Which lines run from the line with "1000x466 pixels. At" to the end of the entries? Write out exactly those, leaving out the pictures.

Collected data entries:

[Start of section]

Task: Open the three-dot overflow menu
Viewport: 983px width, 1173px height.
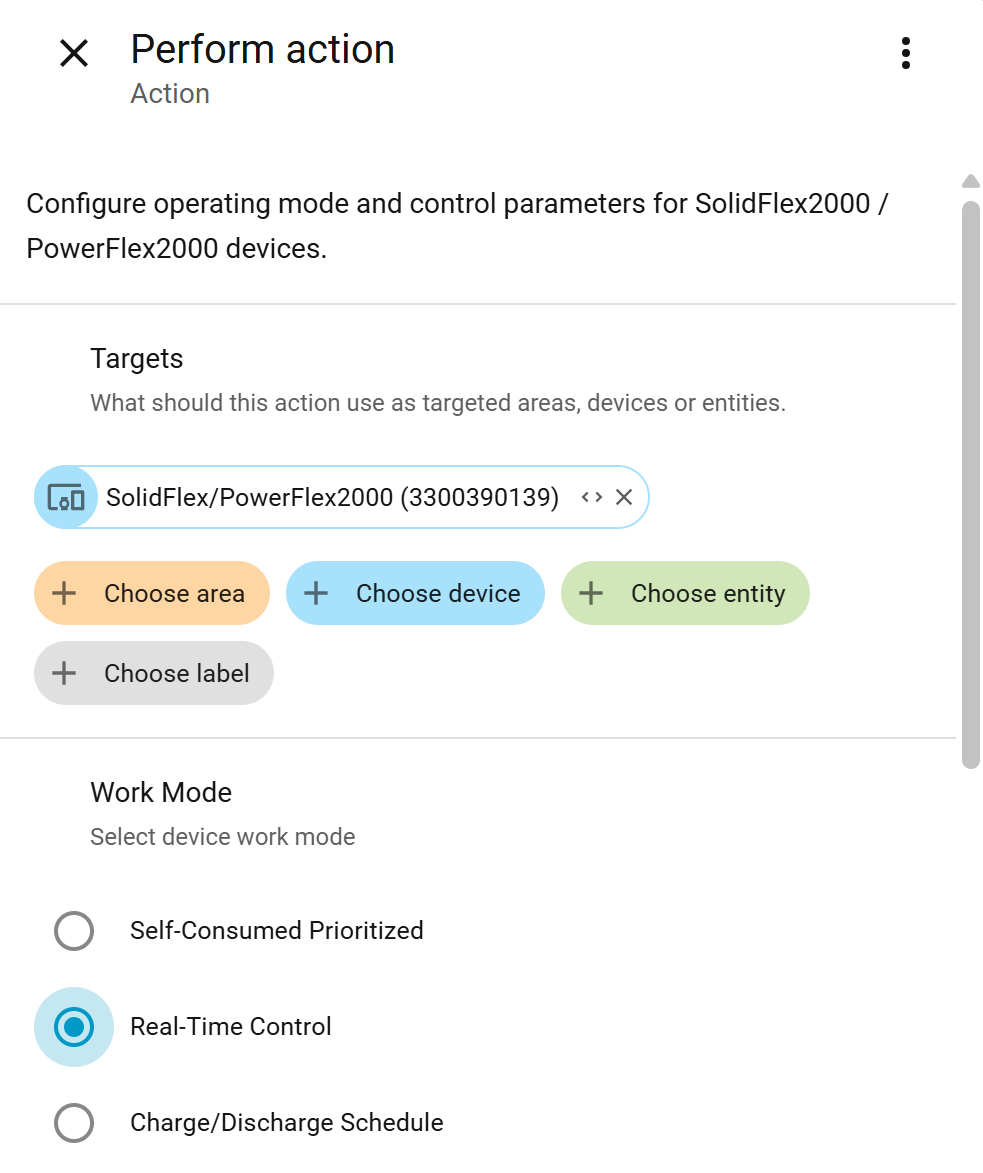Action: [x=905, y=53]
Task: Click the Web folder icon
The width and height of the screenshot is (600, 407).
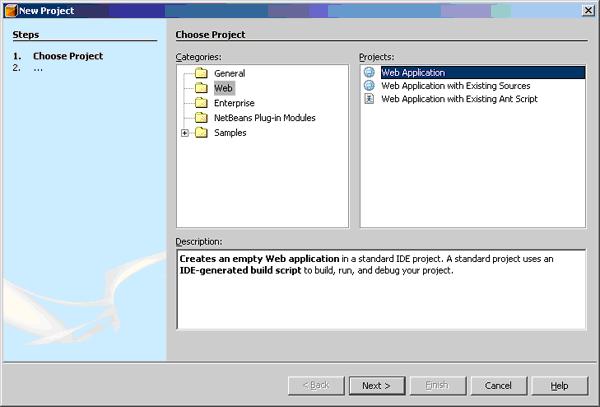Action: (201, 88)
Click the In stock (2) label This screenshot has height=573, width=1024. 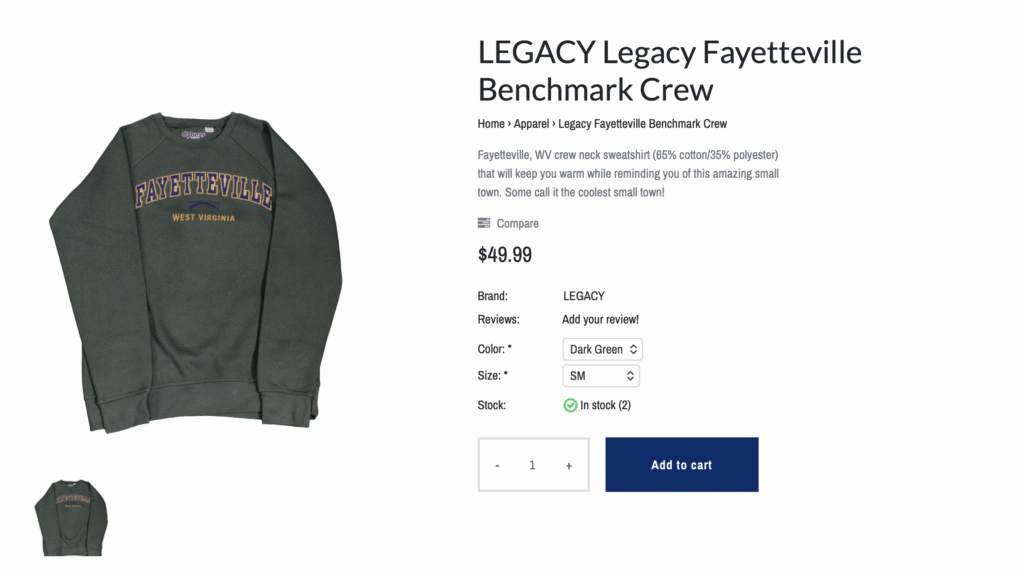605,405
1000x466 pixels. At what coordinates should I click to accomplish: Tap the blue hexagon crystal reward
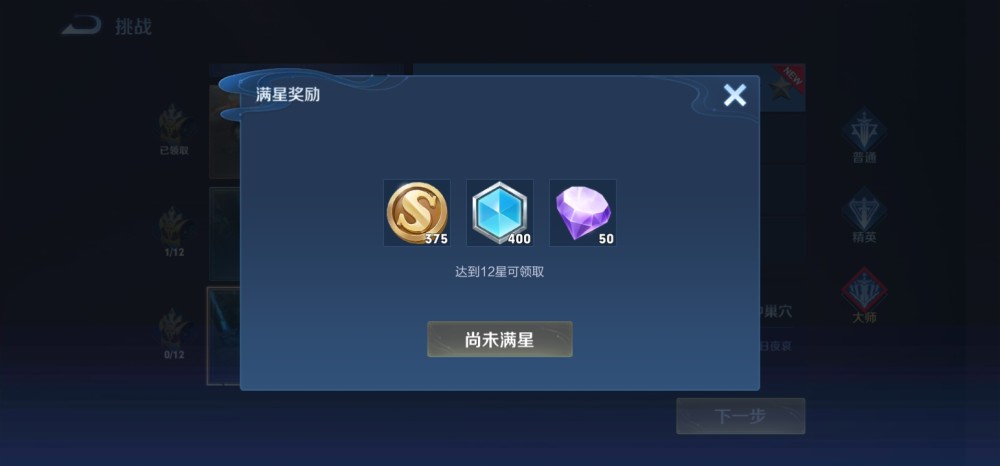coord(499,213)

[End of section]

Response:
1000x466 pixels. At what coordinates should I click to accomplish: Tap the blue hexagon crystal reward
coord(499,213)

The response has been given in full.